Count every line below that contains "computer", then give that count and nothing else.

*** Block opens ***

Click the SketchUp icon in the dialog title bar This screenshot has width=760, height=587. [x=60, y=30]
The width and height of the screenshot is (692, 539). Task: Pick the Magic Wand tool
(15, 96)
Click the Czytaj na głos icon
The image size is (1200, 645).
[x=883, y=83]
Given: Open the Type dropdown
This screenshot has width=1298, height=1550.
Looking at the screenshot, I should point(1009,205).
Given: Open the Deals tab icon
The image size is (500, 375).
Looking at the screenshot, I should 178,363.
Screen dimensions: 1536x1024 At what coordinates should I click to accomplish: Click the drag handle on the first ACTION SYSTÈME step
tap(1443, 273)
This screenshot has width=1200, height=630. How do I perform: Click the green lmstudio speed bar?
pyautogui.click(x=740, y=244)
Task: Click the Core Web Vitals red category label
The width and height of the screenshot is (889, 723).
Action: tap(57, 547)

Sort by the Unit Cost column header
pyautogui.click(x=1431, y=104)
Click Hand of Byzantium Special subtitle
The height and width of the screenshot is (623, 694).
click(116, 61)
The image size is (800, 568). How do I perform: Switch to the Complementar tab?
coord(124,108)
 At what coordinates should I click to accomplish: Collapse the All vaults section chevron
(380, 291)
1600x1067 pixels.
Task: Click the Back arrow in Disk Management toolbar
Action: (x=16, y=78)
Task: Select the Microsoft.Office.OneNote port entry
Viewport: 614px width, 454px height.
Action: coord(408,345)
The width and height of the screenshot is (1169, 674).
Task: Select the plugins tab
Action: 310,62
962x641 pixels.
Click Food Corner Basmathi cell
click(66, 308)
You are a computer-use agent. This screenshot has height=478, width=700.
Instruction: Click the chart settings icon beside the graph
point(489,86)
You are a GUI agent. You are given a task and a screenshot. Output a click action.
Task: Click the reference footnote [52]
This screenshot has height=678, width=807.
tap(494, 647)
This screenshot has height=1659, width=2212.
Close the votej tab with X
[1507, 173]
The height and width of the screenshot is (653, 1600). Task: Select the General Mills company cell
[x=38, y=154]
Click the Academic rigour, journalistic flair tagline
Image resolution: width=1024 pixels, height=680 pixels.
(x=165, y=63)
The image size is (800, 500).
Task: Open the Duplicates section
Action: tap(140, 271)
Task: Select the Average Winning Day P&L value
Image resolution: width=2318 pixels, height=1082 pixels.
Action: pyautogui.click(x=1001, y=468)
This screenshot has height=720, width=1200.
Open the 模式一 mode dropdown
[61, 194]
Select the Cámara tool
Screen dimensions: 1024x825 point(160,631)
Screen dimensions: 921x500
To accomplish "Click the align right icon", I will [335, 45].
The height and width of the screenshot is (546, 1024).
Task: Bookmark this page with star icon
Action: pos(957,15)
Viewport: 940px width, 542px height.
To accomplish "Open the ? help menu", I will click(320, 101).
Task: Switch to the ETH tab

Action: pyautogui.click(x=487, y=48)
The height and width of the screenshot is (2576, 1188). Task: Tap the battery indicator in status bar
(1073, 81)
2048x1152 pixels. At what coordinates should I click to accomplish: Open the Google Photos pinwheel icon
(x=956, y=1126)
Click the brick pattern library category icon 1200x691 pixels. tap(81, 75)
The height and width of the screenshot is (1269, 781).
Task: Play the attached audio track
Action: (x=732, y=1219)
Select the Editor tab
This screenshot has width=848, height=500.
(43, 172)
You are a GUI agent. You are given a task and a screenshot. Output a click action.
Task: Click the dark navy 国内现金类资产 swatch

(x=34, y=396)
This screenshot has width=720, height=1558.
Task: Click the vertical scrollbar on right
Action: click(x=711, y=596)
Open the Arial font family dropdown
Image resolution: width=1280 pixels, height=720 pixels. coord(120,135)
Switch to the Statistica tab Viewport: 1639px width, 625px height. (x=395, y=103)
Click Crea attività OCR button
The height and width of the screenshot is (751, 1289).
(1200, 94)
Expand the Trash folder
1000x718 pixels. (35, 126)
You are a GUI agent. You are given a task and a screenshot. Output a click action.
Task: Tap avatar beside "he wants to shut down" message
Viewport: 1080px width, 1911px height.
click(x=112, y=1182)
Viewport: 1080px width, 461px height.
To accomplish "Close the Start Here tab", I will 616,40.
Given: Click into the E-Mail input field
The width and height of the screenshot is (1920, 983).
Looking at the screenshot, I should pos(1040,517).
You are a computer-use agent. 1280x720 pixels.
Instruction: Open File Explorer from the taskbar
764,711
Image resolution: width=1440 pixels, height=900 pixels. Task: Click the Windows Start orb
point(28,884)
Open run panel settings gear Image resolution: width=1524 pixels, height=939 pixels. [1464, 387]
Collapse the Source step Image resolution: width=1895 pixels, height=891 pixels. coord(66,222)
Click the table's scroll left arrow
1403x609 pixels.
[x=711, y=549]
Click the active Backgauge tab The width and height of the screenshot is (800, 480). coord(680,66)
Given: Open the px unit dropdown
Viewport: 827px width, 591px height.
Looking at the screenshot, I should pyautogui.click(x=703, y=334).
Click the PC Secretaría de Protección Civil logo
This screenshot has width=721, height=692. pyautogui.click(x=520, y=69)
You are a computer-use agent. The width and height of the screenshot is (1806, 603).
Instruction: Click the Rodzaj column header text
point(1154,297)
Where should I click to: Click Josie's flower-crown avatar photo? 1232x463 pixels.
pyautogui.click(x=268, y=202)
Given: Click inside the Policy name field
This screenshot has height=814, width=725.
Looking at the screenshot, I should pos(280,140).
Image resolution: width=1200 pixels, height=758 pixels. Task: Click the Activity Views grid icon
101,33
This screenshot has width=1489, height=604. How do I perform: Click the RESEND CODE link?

*** Block closes ***

* [Result of this exercise]:
3